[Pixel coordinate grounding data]
..........
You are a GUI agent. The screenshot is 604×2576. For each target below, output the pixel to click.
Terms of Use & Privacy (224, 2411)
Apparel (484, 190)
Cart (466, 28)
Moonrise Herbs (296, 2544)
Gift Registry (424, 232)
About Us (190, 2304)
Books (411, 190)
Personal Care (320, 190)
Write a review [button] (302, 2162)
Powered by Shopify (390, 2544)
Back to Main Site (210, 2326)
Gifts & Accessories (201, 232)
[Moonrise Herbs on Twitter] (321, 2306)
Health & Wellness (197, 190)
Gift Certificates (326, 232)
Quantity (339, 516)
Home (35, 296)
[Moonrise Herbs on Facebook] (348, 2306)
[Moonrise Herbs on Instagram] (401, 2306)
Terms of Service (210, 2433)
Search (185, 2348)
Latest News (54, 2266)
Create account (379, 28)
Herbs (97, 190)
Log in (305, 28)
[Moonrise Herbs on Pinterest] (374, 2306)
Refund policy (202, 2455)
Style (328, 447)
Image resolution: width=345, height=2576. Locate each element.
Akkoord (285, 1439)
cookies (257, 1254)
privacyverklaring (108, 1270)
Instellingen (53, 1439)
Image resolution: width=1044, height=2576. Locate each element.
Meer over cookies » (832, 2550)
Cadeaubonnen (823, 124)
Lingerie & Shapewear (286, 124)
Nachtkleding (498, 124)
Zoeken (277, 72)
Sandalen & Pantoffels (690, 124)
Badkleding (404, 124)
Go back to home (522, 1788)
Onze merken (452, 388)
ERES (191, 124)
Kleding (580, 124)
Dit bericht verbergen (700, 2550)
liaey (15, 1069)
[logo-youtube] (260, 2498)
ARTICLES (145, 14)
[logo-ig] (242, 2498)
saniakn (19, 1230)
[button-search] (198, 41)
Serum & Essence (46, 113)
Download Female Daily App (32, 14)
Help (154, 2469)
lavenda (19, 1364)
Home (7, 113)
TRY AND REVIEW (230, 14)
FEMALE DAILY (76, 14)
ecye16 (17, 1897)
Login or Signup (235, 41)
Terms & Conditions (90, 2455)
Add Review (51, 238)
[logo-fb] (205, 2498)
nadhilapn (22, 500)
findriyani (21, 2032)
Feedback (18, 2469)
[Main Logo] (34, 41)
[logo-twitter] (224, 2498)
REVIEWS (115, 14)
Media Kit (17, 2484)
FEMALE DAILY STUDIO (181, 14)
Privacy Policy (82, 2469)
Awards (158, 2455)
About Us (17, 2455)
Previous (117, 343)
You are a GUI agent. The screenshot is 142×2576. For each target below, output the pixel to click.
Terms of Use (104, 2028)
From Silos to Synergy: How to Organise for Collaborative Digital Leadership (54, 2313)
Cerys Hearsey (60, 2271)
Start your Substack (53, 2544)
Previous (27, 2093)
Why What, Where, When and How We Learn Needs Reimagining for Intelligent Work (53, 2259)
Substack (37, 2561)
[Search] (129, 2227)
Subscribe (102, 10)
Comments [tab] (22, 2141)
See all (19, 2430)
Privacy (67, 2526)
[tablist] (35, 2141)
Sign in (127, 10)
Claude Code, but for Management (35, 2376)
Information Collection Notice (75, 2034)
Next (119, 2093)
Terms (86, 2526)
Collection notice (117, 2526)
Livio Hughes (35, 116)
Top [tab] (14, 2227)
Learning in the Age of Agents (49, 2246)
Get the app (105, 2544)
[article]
..........
Assigned task: Starting at the line above that contains "[Main Logo] (34, 41)", write out each line exactly until the line that contains "Learning in the Age of Agents (49, 2246)" has been written, and stop there.

Written answer:
[Main Logo] (34, 41)
[logo-twitter] (224, 2498)
REVIEWS (115, 14)
Media Kit (17, 2484)
FEMALE DAILY STUDIO (181, 14)
Privacy Policy (82, 2469)
Awards (158, 2455)
About Us (17, 2455)
Previous (117, 343)
You are a GUI agent. The screenshot is 142×2576. For each target below, output the pixel to click.
Terms of Use (104, 2028)
From Silos to Synergy: How to Organise for Collaborative Digital Leadership (54, 2313)
Cerys Hearsey (60, 2271)
Start your Substack (53, 2544)
Previous (27, 2093)
Why What, Where, When and How We Learn Needs Reimagining for Intelligent Work (53, 2259)
Substack (37, 2561)
[Search] (129, 2227)
Subscribe (102, 10)
Comments [tab] (22, 2141)
See all (19, 2430)
Privacy (67, 2526)
[tablist] (35, 2141)
Sign in (127, 10)
Claude Code, but for Management (35, 2376)
Information Collection Notice (75, 2034)
Next (119, 2093)
Terms (86, 2526)
Collection notice (117, 2526)
Livio Hughes (35, 116)
Top [tab] (14, 2227)
Learning in the Age of Agents (49, 2246)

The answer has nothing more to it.